*What is needed*: Print all of the data exactly as written.

*Data supplied*:
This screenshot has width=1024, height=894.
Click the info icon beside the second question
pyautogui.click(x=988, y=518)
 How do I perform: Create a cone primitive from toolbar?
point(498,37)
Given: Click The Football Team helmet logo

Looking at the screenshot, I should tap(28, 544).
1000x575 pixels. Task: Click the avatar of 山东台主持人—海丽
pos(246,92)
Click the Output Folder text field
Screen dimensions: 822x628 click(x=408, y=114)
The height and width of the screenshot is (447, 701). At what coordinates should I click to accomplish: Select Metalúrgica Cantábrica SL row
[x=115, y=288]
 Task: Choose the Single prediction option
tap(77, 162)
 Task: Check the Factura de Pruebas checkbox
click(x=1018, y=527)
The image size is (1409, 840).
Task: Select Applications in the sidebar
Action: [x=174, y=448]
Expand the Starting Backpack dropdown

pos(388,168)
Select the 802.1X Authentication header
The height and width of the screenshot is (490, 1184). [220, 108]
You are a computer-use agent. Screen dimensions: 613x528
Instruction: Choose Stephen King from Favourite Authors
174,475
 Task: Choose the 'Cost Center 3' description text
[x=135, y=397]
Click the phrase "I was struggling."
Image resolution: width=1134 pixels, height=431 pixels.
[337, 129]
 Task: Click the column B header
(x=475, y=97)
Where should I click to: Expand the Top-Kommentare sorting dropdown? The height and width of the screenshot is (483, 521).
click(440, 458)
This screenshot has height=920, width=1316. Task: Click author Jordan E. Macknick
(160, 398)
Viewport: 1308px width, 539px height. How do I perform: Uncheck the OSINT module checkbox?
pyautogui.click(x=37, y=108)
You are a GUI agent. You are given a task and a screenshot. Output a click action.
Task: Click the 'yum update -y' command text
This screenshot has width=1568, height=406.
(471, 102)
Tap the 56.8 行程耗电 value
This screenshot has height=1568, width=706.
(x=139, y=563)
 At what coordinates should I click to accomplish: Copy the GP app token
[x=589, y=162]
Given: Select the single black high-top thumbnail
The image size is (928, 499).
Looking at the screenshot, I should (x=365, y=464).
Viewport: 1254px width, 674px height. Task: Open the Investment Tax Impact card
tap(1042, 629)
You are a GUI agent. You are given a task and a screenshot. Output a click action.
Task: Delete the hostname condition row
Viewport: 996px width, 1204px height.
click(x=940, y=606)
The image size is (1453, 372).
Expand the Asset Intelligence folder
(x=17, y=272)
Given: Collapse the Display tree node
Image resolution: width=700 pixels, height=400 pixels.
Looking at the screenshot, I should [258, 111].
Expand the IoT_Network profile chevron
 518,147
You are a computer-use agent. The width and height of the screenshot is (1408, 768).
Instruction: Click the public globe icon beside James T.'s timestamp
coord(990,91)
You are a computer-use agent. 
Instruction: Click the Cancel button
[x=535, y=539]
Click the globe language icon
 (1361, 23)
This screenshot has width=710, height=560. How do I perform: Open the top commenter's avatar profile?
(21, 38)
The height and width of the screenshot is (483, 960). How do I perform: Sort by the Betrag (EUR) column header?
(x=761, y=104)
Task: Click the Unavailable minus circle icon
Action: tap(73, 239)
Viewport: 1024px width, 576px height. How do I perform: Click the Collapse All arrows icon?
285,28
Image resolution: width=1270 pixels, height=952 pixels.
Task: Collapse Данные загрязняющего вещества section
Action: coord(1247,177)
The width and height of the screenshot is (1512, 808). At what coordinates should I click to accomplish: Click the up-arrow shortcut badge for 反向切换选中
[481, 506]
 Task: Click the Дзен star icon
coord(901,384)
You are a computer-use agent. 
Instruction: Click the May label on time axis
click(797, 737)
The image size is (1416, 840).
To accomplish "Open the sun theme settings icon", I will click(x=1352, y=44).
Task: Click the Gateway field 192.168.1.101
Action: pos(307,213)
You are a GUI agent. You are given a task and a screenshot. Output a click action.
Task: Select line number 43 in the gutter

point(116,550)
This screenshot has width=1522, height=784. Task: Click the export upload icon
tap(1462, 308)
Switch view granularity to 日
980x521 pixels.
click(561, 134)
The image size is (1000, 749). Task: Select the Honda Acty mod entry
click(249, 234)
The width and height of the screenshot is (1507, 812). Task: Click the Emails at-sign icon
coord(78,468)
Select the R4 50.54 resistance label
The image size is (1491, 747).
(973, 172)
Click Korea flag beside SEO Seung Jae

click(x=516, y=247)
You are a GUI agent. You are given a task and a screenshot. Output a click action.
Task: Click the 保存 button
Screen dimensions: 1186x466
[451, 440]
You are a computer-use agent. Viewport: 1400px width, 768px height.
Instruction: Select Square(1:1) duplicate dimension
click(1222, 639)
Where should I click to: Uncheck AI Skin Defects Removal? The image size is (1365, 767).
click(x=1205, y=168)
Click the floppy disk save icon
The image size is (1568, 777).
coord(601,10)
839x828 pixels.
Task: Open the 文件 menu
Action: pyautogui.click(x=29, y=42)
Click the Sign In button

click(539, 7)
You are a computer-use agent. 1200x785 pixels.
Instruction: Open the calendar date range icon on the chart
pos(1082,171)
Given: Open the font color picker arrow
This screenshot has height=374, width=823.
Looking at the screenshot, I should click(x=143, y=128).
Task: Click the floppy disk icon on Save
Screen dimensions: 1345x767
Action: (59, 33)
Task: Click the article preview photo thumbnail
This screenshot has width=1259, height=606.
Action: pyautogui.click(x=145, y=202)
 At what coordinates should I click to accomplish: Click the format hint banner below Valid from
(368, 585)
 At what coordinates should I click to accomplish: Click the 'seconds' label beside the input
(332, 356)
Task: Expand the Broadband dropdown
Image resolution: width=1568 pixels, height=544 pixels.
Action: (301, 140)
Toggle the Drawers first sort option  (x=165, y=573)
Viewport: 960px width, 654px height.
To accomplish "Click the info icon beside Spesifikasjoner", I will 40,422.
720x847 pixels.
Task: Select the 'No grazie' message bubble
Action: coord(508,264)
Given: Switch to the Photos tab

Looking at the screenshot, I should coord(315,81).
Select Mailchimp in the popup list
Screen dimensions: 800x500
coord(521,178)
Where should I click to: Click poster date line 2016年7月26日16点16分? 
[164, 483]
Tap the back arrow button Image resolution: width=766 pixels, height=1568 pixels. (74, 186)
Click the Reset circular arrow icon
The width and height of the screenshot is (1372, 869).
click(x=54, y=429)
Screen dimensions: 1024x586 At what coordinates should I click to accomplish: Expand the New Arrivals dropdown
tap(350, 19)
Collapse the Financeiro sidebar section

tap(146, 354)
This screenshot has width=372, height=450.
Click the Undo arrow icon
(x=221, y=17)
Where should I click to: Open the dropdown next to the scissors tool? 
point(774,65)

*Task answer*:
This screenshot has width=1024, height=894.
Click the info icon beside the second question
pyautogui.click(x=988, y=518)
 How do I perform: Create a cone primitive from toolbar?
point(498,37)
Given: Click The Football Team helmet logo

Looking at the screenshot, I should tap(28, 544).
1000x575 pixels. Task: Click the avatar of 山东台主持人—海丽
pos(246,92)
Click the Output Folder text field
Screen dimensions: 822x628 click(x=408, y=114)
The height and width of the screenshot is (447, 701). At what coordinates should I click to accomplish: Select Metalúrgica Cantábrica SL row
[x=115, y=288]
 Task: Choose the Single prediction option
tap(77, 162)
 Task: Check the Factura de Pruebas checkbox
click(x=1018, y=527)
The image size is (1409, 840).
Task: Select Applications in the sidebar
Action: [x=174, y=448]
Expand the Starting Backpack dropdown

pos(388,168)
Select the 802.1X Authentication header
The height and width of the screenshot is (490, 1184). [220, 108]
You are a computer-use agent. Screen dimensions: 613x528
Instruction: Choose Stephen King from Favourite Authors
174,475
 Task: Choose the 'Cost Center 3' description text
[x=135, y=397]
Click the phrase "I was struggling."
Image resolution: width=1134 pixels, height=431 pixels.
[337, 129]
 Task: Click the column B header
(x=475, y=97)
Where should I click to: Expand the Top-Kommentare sorting dropdown? The height and width of the screenshot is (483, 521).
click(440, 458)
This screenshot has height=920, width=1316. Task: Click author Jordan E. Macknick
(160, 398)
Viewport: 1308px width, 539px height. How do I perform: Uncheck the OSINT module checkbox?
pyautogui.click(x=37, y=108)
You are a GUI agent. You are given a task and a screenshot. Output a click action.
Task: Click the 'yum update -y' command text
This screenshot has width=1568, height=406.
(471, 102)
Tap the 56.8 行程耗电 value
This screenshot has height=1568, width=706.
(x=139, y=563)
 At what coordinates should I click to accomplish: Copy the GP app token
[x=589, y=162]
Given: Select the single black high-top thumbnail
The image size is (928, 499).
Looking at the screenshot, I should (x=365, y=464).
Viewport: 1254px width, 674px height. Task: Open the Investment Tax Impact card
tap(1042, 629)
You are a GUI agent. You are given a task and a screenshot. Output a click action.
Task: Delete the hostname condition row
Viewport: 996px width, 1204px height.
click(x=940, y=606)
The image size is (1453, 372).
Expand the Asset Intelligence folder
(x=17, y=272)
Given: Collapse the Display tree node
Image resolution: width=700 pixels, height=400 pixels.
Looking at the screenshot, I should [258, 111].
Expand the IoT_Network profile chevron
 518,147
You are a computer-use agent. The width and height of the screenshot is (1408, 768).
Instruction: Click the public globe icon beside James T.'s timestamp
coord(990,91)
You are a computer-use agent. 
Instruction: Click the Cancel button
[x=535, y=539]
Click the globe language icon
 (1361, 23)
This screenshot has width=710, height=560. How do I perform: Open the top commenter's avatar profile?
(21, 38)
The height and width of the screenshot is (483, 960). How do I perform: Sort by the Betrag (EUR) column header?
(x=761, y=104)
Task: Click the Unavailable minus circle icon
Action: tap(73, 239)
Viewport: 1024px width, 576px height. How do I perform: Click the Collapse All arrows icon?
285,28
Image resolution: width=1270 pixels, height=952 pixels.
Task: Collapse Данные загрязняющего вещества section
Action: coord(1247,177)
The width and height of the screenshot is (1512, 808). At what coordinates should I click to accomplish: Click the up-arrow shortcut badge for 反向切换选中
[481, 506]
 Task: Click the Дзен star icon
coord(901,384)
You are a computer-use agent. 
Instruction: Click the May label on time axis
click(797, 737)
The image size is (1416, 840).
To accomplish "Open the sun theme settings icon", I will click(x=1352, y=44).
Task: Click the Gateway field 192.168.1.101
Action: pos(307,213)
You are a GUI agent. You are given a task and a screenshot. Output a click action.
Task: Select line number 43 in the gutter

point(116,550)
This screenshot has width=1522, height=784. Task: Click the export upload icon
tap(1462, 308)
Switch view granularity to 日
980x521 pixels.
click(561, 134)
The image size is (1000, 749). Task: Select the Honda Acty mod entry
click(249, 234)
The width and height of the screenshot is (1507, 812). Task: Click the Emails at-sign icon
coord(78,468)
Select the R4 50.54 resistance label
The image size is (1491, 747).
(973, 172)
Click Korea flag beside SEO Seung Jae

click(x=516, y=247)
You are a GUI agent. You are given a task and a screenshot. Output a click action.
Task: Click the 保存 button
Screen dimensions: 1186x466
[451, 440]
You are a computer-use agent. Viewport: 1400px width, 768px height.
Instruction: Select Square(1:1) duplicate dimension
click(1222, 639)
Where should I click to: Uncheck AI Skin Defects Removal? The image size is (1365, 767).
click(x=1205, y=168)
Click the floppy disk save icon
The image size is (1568, 777).
coord(601,10)
839x828 pixels.
Task: Open the 文件 menu
Action: pyautogui.click(x=29, y=42)
Click the Sign In button

click(539, 7)
You are a computer-use agent. 1200x785 pixels.
Instruction: Open the calendar date range icon on the chart
pos(1082,171)
Given: Open the font color picker arrow
This screenshot has height=374, width=823.
Looking at the screenshot, I should click(x=143, y=128).
Task: Click the floppy disk icon on Save
Screen dimensions: 1345x767
Action: (59, 33)
Task: Click the article preview photo thumbnail
This screenshot has width=1259, height=606.
Action: pyautogui.click(x=145, y=202)
 At what coordinates should I click to accomplish: Click the format hint banner below Valid from
(368, 585)
 At what coordinates should I click to accomplish: Click the 'seconds' label beside the input
(332, 356)
Task: Expand the Broadband dropdown
Image resolution: width=1568 pixels, height=544 pixels.
Action: (301, 140)
Toggle the Drawers first sort option  (x=165, y=573)
Viewport: 960px width, 654px height.
To accomplish "Click the info icon beside Spesifikasjoner", I will 40,422.
720x847 pixels.
Task: Select the 'No grazie' message bubble
Action: coord(508,264)
Given: Switch to the Photos tab

Looking at the screenshot, I should coord(315,81).
Select Mailchimp in the popup list
Screen dimensions: 800x500
coord(521,178)
Where should I click to: Click poster date line 2016年7月26日16点16分? 
[164, 483]
Tap the back arrow button Image resolution: width=766 pixels, height=1568 pixels. (74, 186)
Click the Reset circular arrow icon
The width and height of the screenshot is (1372, 869).
click(x=54, y=429)
Screen dimensions: 1024x586 At what coordinates should I click to accomplish: Expand the New Arrivals dropdown
tap(350, 19)
Collapse the Financeiro sidebar section

tap(146, 354)
This screenshot has width=372, height=450.
Click the Undo arrow icon
(x=221, y=17)
Where should I click to: Open the dropdown next to the scissors tool? 
point(774,65)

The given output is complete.